La procureure, Nathalie Guillaume-Gentil Gross, a rappelé que "l'excision est une violence physique, sexuelle et psychique" faite aux femmes. Si l'universalité de la poursuite a été instaurée, c'est parce qu'il s'agit d'un "crime intolérable, odieux et cruel".

Pour le Ministère public, le fait que l'accusée n'était pas domiciliée en Suisse au moment des faits, n'empêche pas de la juger pour de tels actes. La procureure retient l'instigation à l'excision et estime que la prévenue a "agit sciemment de manière volontaire contre la volonté de son mari et de ses filles".

Pour autant, Nathalie Guillaume-Gentil Gross estime que le message à faire passer - notamment aux communautés somaliennes et éthiopiennes qui vivent en Suisse - est plus important que la fixation de la peine. Elle réclame une peine privative de 1 an et demi de liberté avec un sursis de deux ans et des frais de procédure à la charge de l'accusée.

Le Ministère public a reconnu les circonstances personnelles difficiles de la prévenue, qui vit séparée de son époux avec quatre enfants à charge. De plus, cette maman analphabète "avait peu de capacités d'aller à l'encontre de la culture" de son pays et de s'opposer à l'excision.

Entre sept et six ans et demi

Les deux petites victimes avaient entre sept et six ans et demi au moment des faits. La prévenue, qui a donné à plusieurs reprises des versions contradictoires avec sa première audition par la police, avait même évoqué l'âge de 5 ans. Mais étant donné son analphabétisme, la trentenaire a de la peine à situer un événement dans le temps.

Dans sa première audition, l'accusée affirmait que c'était elle qui avait commandité l'excision de ses filles en expliquant qu'elle ne savait pas que c'était interdit en Suisse et celles qui ne le sont pas sont très mal considérées dans son pays. Lors de l'audience de mercredi, elle a déclaré que c'était sa mère qui avait fait exciser ses filles dans son dos quand elle vendait des légumes au marché.

"J'étais fâchée contre ma mère mais elle m'a dit que les shebabs - islamistes somaliens - contrôlaient tout le monde et que c'était mieux pour moi et mes filles", a déclaré l'accusée qui a été elle-même excisée et infibulée quand elle était enfant et qui en subit toujours de fortes douleurs.

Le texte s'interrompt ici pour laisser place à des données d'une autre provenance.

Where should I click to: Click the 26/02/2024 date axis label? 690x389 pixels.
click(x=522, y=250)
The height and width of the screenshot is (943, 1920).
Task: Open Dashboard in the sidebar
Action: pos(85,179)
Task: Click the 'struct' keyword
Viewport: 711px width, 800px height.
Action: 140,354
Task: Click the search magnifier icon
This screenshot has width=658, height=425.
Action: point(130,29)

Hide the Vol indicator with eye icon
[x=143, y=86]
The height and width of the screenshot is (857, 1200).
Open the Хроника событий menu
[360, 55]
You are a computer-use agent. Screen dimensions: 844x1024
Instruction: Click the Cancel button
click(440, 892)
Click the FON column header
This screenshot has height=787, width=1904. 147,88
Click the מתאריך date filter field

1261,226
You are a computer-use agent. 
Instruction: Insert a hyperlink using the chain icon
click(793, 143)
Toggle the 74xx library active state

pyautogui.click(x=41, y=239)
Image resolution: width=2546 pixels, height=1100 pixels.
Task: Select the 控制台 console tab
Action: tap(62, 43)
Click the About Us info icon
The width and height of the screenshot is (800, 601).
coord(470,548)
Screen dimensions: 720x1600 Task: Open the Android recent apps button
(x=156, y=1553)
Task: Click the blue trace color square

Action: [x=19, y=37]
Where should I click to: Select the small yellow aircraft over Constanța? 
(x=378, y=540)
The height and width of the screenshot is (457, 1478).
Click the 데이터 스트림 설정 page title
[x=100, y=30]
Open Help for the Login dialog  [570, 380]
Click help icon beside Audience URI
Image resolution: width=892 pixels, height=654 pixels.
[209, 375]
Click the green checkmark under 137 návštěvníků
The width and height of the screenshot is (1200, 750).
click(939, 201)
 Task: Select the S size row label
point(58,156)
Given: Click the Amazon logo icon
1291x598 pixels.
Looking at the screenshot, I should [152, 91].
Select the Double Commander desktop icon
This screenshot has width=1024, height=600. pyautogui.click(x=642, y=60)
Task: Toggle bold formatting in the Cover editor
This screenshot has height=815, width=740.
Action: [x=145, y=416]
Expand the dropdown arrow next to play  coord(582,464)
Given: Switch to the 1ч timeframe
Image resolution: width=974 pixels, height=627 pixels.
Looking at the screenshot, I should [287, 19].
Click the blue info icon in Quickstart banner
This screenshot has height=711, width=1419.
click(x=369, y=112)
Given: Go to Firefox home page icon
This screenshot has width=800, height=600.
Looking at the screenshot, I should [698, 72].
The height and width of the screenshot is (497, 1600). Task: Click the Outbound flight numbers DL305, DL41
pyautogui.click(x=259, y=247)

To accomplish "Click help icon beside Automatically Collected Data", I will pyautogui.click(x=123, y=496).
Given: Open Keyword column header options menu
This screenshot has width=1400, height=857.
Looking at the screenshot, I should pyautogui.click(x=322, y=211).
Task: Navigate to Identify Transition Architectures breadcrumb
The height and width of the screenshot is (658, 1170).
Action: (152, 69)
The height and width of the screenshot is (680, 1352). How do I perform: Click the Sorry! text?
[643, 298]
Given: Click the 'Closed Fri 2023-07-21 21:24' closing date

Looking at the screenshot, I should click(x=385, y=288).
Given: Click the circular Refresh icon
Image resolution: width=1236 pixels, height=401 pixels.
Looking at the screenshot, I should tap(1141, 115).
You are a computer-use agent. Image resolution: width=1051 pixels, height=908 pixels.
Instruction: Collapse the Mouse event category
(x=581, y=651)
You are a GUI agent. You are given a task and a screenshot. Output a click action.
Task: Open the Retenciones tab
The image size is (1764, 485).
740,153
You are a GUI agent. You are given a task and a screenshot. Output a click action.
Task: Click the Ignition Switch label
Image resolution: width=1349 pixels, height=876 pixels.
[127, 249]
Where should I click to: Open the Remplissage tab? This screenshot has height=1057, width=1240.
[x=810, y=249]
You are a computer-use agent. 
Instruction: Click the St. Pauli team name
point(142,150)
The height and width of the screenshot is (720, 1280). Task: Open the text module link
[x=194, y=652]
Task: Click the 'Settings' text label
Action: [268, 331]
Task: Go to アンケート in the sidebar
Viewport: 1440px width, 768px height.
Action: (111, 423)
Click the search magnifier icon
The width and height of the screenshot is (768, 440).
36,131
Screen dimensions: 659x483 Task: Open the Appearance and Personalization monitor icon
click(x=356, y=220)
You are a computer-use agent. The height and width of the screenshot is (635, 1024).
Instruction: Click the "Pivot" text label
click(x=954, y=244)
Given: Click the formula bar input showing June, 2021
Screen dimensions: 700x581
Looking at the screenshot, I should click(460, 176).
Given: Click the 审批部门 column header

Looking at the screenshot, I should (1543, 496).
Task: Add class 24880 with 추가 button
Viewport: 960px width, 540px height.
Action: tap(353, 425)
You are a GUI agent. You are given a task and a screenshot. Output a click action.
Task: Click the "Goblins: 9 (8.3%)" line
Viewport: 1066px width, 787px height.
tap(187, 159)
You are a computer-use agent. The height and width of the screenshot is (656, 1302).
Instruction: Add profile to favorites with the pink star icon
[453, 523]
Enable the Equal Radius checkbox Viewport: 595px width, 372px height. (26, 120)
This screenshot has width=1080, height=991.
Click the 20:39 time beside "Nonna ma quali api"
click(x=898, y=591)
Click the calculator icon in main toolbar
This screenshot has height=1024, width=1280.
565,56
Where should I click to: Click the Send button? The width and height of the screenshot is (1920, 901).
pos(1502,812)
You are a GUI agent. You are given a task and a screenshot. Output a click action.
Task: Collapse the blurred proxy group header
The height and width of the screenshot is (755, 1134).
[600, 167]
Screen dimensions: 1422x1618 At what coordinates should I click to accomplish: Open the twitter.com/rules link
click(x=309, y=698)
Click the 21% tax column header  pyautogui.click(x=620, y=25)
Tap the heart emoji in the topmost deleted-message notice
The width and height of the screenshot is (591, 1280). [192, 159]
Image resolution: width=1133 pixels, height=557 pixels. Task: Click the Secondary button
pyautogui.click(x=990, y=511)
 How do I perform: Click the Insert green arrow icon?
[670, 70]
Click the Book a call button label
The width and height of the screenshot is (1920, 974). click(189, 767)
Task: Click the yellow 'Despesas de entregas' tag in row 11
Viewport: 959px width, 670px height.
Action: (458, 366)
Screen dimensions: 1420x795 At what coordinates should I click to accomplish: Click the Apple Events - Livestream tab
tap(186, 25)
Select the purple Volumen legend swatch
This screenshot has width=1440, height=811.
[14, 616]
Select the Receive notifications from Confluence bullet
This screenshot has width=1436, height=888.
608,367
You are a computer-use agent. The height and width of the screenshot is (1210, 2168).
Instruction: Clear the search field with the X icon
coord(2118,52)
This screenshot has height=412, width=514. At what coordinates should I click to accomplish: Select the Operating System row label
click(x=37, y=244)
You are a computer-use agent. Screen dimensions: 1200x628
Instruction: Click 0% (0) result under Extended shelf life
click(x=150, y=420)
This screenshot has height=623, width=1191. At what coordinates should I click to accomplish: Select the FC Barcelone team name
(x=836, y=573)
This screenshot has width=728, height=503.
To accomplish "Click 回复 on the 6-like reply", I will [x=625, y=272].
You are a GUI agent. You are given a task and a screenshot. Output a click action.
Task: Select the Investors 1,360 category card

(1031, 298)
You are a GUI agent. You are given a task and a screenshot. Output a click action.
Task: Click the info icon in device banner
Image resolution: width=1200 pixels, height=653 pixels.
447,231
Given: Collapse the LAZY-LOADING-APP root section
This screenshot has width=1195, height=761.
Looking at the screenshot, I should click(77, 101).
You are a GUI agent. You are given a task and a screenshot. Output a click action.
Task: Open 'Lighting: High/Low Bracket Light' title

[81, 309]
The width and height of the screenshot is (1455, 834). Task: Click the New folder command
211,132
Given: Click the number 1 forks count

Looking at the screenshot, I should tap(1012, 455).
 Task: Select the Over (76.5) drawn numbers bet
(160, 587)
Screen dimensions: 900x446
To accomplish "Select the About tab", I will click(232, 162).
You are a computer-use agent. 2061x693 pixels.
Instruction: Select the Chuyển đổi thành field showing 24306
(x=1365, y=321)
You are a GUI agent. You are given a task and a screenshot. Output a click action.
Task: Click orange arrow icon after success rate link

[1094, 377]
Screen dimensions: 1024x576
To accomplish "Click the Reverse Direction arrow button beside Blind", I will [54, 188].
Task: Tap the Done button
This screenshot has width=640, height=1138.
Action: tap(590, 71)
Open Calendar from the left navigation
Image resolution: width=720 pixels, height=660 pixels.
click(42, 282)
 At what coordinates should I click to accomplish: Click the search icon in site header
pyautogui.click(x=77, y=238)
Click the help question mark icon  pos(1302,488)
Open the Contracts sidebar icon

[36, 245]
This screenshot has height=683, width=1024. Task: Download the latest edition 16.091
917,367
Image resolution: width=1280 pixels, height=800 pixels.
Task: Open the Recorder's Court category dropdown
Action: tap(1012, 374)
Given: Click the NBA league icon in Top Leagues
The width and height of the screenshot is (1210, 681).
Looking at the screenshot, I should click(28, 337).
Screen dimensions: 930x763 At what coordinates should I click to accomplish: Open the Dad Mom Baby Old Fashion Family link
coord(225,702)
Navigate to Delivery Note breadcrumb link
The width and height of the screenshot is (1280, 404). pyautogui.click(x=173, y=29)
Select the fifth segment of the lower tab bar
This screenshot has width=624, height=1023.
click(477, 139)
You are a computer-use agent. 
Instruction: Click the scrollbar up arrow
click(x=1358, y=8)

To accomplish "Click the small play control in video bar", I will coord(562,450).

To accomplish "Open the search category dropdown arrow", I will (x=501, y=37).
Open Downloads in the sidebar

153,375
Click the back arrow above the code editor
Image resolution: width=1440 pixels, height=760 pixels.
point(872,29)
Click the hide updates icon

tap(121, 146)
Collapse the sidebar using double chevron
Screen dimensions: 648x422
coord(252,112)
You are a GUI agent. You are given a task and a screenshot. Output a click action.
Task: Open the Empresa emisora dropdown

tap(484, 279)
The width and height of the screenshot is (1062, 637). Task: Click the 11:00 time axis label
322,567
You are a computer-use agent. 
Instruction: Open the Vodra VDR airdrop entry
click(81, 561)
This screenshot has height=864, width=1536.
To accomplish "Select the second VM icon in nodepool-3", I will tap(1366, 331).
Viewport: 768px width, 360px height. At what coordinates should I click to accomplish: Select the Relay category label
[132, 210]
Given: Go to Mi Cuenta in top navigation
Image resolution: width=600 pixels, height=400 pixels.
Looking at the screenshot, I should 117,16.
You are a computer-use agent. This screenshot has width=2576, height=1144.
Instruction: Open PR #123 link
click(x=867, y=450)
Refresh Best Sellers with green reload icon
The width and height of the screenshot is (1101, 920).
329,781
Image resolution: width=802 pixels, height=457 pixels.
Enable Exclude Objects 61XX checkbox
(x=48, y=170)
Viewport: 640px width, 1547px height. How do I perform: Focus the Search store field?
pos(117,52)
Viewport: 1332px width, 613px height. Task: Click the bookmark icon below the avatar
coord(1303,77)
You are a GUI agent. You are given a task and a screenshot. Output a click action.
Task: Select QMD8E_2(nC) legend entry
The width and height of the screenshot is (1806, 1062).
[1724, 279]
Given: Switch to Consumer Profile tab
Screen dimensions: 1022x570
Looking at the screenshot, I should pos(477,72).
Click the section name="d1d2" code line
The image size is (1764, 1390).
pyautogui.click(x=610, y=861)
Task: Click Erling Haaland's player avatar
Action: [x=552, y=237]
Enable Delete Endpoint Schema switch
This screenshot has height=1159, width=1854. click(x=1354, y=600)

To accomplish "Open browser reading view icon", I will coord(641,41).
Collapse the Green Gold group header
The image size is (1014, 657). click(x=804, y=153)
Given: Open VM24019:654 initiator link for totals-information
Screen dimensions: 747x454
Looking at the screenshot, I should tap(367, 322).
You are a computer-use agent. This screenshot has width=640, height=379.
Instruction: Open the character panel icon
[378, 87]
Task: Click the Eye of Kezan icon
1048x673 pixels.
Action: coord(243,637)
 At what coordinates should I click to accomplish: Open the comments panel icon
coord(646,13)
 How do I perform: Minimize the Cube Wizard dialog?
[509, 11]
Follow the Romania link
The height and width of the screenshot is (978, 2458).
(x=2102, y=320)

L'aînée a subi une excision totale ou quasi totale (infibulation, soit mutilation génitale de type III) et la cadette une ablation clitoridienne partielle, soit une excision du prépuce associée à une amputation partielle du clitoris (mutilation de type I). "Je pense que, comme j'étais fâchée, ma mère a fait plus léger pour la 2e", a expliqué la prévenue.

C’est le mari, également somalien, qui a dénoncé son épouse pour avoir fait mutiler les organes génitaux de leurs deux filles. Dans sa première audition devant la police, elle avait déclaré que c'était elle qui avait instigué les excisions. "J'étais seule, isolée quand je suis arrivée en Suisse et je préférais que la responsabilité soit sur moi, plutôt que sur mon mari", a expliqué l'accusée.

Le verdict sera rendu jeudi à 15h30.